[Start of Supplied entries]

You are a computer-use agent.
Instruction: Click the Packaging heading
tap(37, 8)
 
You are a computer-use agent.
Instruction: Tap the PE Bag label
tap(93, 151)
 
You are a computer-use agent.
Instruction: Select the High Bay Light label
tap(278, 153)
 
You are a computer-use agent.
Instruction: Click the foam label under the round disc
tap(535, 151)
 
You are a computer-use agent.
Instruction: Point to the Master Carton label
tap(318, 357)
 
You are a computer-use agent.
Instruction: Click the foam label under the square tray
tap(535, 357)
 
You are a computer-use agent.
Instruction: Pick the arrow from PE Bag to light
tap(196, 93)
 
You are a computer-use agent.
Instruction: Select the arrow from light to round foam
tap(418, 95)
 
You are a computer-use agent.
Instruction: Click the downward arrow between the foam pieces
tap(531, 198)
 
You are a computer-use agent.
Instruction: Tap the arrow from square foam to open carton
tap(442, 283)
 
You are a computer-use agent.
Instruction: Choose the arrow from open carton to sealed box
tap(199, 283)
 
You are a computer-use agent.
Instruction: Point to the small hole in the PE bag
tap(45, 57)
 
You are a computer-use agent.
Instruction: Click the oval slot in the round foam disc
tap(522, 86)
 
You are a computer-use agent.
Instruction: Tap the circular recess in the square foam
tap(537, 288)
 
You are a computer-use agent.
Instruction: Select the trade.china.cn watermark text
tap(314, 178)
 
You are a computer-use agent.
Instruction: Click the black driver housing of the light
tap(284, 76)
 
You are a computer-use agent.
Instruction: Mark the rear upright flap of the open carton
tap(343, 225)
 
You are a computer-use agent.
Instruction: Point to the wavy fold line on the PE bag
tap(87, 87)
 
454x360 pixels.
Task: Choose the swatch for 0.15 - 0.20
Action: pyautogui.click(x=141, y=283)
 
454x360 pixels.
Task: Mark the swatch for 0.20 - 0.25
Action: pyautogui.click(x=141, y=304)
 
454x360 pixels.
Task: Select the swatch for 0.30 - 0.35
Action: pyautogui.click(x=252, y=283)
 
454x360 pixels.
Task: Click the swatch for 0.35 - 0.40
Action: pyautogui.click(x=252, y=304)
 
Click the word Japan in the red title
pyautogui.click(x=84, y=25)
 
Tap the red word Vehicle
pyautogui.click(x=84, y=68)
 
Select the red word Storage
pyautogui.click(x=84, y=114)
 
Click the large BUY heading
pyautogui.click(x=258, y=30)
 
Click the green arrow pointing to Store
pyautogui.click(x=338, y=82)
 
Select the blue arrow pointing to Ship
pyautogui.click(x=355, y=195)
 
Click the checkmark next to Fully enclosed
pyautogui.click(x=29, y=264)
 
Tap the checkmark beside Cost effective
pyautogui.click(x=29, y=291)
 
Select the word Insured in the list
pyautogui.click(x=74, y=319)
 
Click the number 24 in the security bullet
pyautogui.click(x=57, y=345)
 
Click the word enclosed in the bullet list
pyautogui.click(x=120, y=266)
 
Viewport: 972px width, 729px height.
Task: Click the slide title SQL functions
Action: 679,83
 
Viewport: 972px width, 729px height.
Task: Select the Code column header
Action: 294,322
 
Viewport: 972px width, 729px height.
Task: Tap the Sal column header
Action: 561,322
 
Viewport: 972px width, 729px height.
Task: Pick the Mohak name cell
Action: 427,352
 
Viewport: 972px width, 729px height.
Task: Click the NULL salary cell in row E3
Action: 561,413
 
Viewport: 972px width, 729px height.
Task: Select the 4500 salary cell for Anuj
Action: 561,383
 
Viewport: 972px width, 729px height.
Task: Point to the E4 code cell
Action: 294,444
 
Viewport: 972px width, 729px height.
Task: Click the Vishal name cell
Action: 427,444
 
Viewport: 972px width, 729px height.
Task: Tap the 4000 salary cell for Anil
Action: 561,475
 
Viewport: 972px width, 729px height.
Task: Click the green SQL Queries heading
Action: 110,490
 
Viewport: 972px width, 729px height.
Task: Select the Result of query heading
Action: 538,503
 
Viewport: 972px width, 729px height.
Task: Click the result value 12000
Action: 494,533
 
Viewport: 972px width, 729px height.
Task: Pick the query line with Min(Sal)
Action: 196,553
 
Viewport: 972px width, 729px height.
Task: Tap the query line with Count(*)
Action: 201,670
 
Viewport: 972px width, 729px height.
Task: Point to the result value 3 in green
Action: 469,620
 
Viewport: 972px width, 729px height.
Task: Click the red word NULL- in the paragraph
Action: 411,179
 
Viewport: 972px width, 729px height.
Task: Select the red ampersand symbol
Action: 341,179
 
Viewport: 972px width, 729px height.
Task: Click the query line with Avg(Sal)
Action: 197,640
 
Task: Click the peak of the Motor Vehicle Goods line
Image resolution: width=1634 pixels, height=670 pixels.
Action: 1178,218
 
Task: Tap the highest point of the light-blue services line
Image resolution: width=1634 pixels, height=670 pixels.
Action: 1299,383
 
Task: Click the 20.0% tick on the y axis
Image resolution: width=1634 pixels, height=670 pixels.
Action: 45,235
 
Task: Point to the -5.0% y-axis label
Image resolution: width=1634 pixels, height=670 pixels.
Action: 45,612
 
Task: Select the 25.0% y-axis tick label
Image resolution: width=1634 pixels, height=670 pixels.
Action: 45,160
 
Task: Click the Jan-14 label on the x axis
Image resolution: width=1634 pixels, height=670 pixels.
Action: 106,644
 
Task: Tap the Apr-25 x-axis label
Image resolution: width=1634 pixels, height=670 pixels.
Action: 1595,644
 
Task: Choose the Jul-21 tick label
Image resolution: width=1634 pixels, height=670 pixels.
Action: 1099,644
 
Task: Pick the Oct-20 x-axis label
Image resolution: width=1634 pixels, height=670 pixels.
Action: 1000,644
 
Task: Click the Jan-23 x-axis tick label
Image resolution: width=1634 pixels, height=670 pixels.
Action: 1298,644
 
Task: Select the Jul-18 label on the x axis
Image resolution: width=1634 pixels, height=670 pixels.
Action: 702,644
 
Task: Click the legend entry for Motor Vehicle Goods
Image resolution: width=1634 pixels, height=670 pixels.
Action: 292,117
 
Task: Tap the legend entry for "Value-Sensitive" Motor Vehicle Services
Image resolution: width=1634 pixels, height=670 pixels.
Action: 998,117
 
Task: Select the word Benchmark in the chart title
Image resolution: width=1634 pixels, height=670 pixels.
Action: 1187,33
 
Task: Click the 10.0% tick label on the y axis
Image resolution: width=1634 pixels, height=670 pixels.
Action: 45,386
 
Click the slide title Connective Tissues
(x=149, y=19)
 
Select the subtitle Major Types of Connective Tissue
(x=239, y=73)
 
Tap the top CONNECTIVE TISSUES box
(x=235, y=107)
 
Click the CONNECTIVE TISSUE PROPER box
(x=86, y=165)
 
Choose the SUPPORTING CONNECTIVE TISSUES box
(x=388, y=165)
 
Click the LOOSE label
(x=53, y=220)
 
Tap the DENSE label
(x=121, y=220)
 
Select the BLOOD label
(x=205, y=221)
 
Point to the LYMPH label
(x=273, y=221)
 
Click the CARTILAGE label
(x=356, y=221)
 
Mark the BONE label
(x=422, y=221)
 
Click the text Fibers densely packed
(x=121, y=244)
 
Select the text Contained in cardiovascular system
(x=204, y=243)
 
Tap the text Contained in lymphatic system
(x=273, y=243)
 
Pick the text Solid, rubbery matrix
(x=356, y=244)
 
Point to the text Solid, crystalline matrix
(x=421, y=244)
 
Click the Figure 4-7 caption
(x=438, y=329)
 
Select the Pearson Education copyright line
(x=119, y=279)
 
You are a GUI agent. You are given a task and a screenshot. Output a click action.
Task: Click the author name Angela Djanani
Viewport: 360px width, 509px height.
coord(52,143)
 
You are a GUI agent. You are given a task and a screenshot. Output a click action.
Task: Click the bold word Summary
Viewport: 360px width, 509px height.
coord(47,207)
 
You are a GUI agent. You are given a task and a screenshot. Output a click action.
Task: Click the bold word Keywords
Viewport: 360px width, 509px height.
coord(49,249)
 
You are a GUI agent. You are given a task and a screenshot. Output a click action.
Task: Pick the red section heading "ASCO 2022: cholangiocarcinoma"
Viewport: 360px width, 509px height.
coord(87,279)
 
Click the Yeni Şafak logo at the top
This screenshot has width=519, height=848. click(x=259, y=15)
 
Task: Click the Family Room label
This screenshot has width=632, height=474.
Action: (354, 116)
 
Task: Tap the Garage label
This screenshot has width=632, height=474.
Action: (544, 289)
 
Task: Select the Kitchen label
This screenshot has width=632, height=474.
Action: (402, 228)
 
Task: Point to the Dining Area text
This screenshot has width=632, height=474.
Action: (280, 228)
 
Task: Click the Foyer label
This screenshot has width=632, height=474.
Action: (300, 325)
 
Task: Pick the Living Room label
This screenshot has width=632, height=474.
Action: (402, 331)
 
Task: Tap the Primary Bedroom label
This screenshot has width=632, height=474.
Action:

[End of Supplied entries]

### Task directions
Copy out only the lines from the one containing "Click the word enclosed in the bullet list" to the one containing "Action: 294,322", substituting "column heading" for "column header" and changing nothing else.

### Correct output
Click the word enclosed in the bullet list
pyautogui.click(x=120, y=266)
 
Viewport: 972px width, 729px height.
Task: Click the slide title SQL functions
Action: 679,83
 
Viewport: 972px width, 729px height.
Task: Select the Code column heading
Action: 294,322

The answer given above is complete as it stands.